To summarize recent advances in endothelial biology relevant to hereditary angioedema (HAE) and propose a revised conceptual model for HAE pathogenesis, highlighting its significance for understanding disease mechanisms.
Key Findings:
Endothelial dysfunction is a key disease mechanism in HAE, beyond just bradykinin excess, with significant implications for treatment.
Endothelial cells actively regulate vascular permeability and are not merely passive responders to bradykinin, indicating a need for targeted therapies.

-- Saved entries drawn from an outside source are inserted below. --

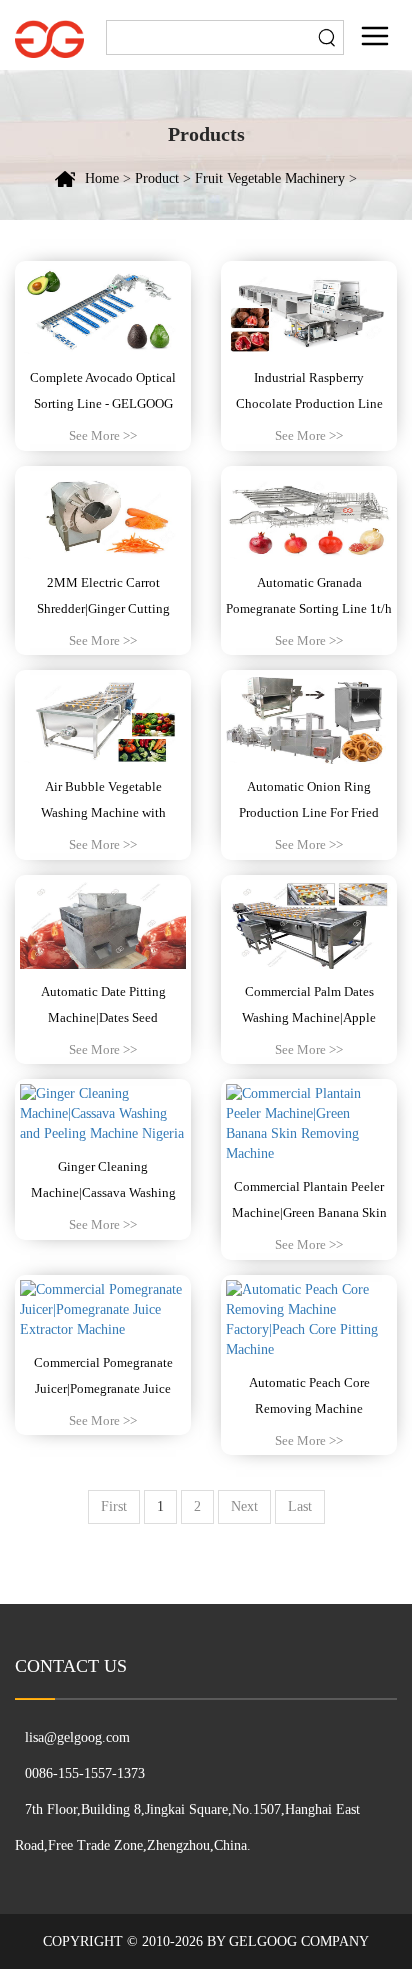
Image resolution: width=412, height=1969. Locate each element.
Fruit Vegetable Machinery (270, 178)
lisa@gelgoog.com (77, 1737)
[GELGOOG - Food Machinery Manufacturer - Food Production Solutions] (49, 37)
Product (157, 178)
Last (300, 1506)
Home (102, 178)
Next (244, 1506)
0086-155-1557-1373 (85, 1773)
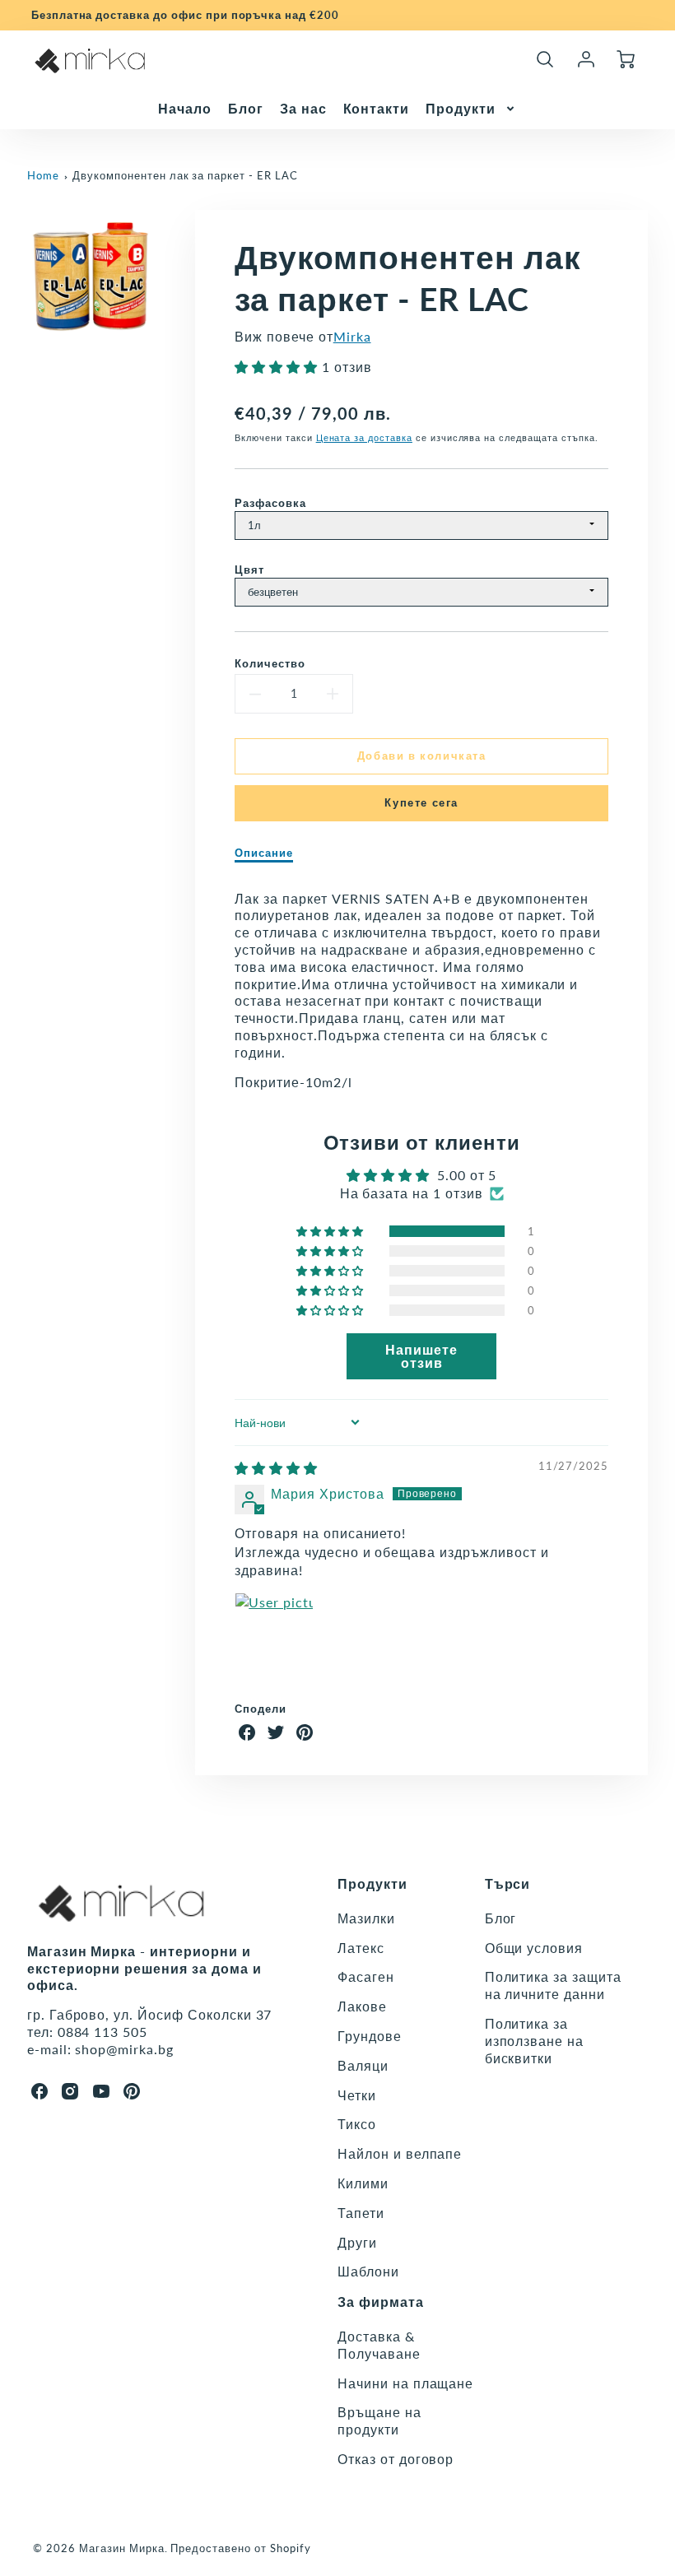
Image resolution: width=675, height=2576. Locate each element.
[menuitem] (185, 109)
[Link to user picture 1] (274, 1632)
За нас (303, 108)
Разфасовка (270, 502)
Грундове (370, 2036)
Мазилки (366, 1918)
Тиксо (357, 2124)
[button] (278, 366)
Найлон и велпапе (400, 2153)
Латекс (361, 1947)
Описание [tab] (264, 852)
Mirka (352, 336)
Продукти (461, 108)
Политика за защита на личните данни (553, 1985)
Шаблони (368, 2271)
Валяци (363, 2065)
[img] (276, 1468)
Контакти (376, 108)
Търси (508, 1883)
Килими (363, 2183)
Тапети (361, 2212)
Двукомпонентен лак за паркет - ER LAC (185, 175)
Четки (357, 2095)
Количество (270, 663)
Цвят (249, 569)
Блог (245, 108)
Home (43, 175)
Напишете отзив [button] (421, 1355)
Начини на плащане (405, 2383)
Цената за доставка (364, 437)
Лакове (362, 2006)
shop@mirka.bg (124, 2049)
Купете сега (421, 802)
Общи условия (534, 1947)
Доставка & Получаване (379, 2344)
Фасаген (366, 1976)
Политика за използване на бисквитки (534, 2041)
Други (357, 2242)
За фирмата (381, 2301)
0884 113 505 (103, 2031)
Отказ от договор (396, 2459)
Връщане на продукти (379, 2420)
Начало (185, 108)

Alterations in endothelial-derived or vasoactive molecules can serve as potential biomarkers of disease activity, aiding in patient management.
Interpretation:
The findings suggest a need for an integrated understanding of endothelial biology in HAE, which may inform future biomarker discovery and therapeutic strategies aimed at stabilizing the endothelial barrier.
Limitations:
The review does not provide new experimental data but synthesizes existing knowledge, which may limit the applicability of its conclusions.
Potential biases in the interpretation of endothelial roles in HAE may exist due to the complexity of the disease, affecting the reliability of the proposed model.
Conclusion:
A revised conceptual model for HAE pathogenesis is proposed, emphasizing the role of endothelial dysfunction and its implications for future research and treatment strategies.